Prosecutors alleged that the group used a Southeast Asian front company, falsified documentation, and maintained inventories of dummy servers to conceal actual shipments. The alleged perpetrators even used hair dryers to transfer serial-number labels from legitimate servers onto empty chassis to deceive inspectors and install the restricted hardware afterward. U.S. authorities estimate that the operation generated roughly 2.5 billion dollars in sales beginning in 2024.
How Is China Responding to Export Controls With Domestic R&D?
Rather than being crippled by U.S. export controls, China's chipmakers have turned restrictions into motivation for accelerated research and development. China's leading chipmakers are funneling unprecedented sums into R&D as Beijing accelerates efforts to reduce reliance on foreign technology.
Moore Threads, a Beijing-based chip company, spent half of its entire revenue on research and development in the first quarter of 2026. Shanghai-based MetaX spent 45 percent over the same period. To put that in context, consider a restaurant that takes in 1,000 dollars on a given day and immediately puts 500 of it back into developing new recipes and kitchen equipment. It represents an extraordinary level of reinvestment and signals how urgently these companies feel the need to catch up.
Compare that to American counterparts. U.S. chipmakers such as AMD and Intel have typically spent between 20 and 30 percent of their revenue on research and development in recent years. China's newer chip companies are operating at roughly double that rate, a sign of focused strategic intent rather than desperation.
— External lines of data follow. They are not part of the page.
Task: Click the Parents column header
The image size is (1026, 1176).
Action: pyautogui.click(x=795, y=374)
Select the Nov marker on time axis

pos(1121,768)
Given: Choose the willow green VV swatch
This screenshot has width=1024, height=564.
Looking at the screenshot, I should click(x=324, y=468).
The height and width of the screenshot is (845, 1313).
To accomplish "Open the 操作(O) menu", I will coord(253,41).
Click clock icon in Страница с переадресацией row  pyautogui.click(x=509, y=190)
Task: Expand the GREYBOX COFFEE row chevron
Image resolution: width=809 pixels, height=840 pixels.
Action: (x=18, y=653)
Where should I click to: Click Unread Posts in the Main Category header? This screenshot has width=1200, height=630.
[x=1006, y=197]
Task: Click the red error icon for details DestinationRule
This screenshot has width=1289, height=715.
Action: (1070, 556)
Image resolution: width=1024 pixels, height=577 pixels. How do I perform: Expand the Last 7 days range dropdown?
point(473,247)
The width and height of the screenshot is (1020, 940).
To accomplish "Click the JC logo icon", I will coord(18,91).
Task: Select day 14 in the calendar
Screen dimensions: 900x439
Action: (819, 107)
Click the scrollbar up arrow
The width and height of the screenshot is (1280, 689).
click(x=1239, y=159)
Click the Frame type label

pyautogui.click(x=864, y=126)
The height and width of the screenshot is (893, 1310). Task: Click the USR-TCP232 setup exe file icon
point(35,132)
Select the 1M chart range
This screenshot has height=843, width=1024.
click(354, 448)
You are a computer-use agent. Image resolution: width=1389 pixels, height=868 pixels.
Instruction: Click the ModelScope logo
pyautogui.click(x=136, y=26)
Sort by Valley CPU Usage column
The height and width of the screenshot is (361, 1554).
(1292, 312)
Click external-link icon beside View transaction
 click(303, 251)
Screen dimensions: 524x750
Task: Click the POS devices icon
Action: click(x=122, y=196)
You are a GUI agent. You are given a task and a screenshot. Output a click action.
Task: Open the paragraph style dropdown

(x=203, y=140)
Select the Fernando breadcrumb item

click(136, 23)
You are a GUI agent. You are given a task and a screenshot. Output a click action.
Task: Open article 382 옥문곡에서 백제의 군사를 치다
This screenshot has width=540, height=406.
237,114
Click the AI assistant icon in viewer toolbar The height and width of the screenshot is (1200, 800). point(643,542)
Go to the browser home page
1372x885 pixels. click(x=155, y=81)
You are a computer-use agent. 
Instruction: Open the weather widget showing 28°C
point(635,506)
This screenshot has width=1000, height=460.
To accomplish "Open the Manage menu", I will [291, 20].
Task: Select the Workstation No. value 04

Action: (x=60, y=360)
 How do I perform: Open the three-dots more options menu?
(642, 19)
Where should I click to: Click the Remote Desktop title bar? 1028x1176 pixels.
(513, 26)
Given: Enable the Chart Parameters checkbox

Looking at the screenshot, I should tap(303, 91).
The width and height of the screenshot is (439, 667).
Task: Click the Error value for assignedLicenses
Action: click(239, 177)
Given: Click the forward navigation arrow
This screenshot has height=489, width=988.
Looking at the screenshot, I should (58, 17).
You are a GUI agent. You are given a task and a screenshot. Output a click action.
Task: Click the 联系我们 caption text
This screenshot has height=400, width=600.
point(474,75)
At the national level, the commitment is equally clear. China's total domestic research and development spending reached the equivalent of roughly 569 billion dollars in 2025, with R&D intensity rising to 2.8 percent of GDP. Adjusted for the lower cost of conducting research in China, that figure stretches even further. From 2019 to 2023, China's R&D investment grew at an annual rate of 8.9 percent, compared with just 4.7 percent in the United States.
The results are already visible in market share. China-based firms now account for 33 percent of global production capacity for foundational chips, up from just 19 percent in 2015. These are the chips that power cars, appliances, factories, and infrastructure across the modern world. Analysts project that Chinese chipmakers could account for nearly half of all new capacity in this segment over the next few years.
What Does This Mean for U.S. Export Control Strategy?
The evidence suggests a fundamental strategic problem with relying primarily on export controls. The policy tool designed to constrain capability acquisition simultaneously reinforces the system that motivates it. When Washington denies access to advanced chips, it deepens the resource dependence that motivates Chinese firms to align with their government's priorities in the first place.
The case raises broader concerns about the effectiveness of export-control enforcement across Southeast Asia and beyond. As long as a market like China exists with strong incentives to acquire restricted technology, the supply will always find a way.
The structural challenge is that export controls address only one side of the equation. They restrict supply but cannot reshape the demand-side incentive architecture that drives Chinese firms to pursue advanced capabilities. Meanwhile, China's registration system, subsidy programs, and national R&D investments create a comprehensive ecosystem that makes firms dependent on government support and aligned with state priorities.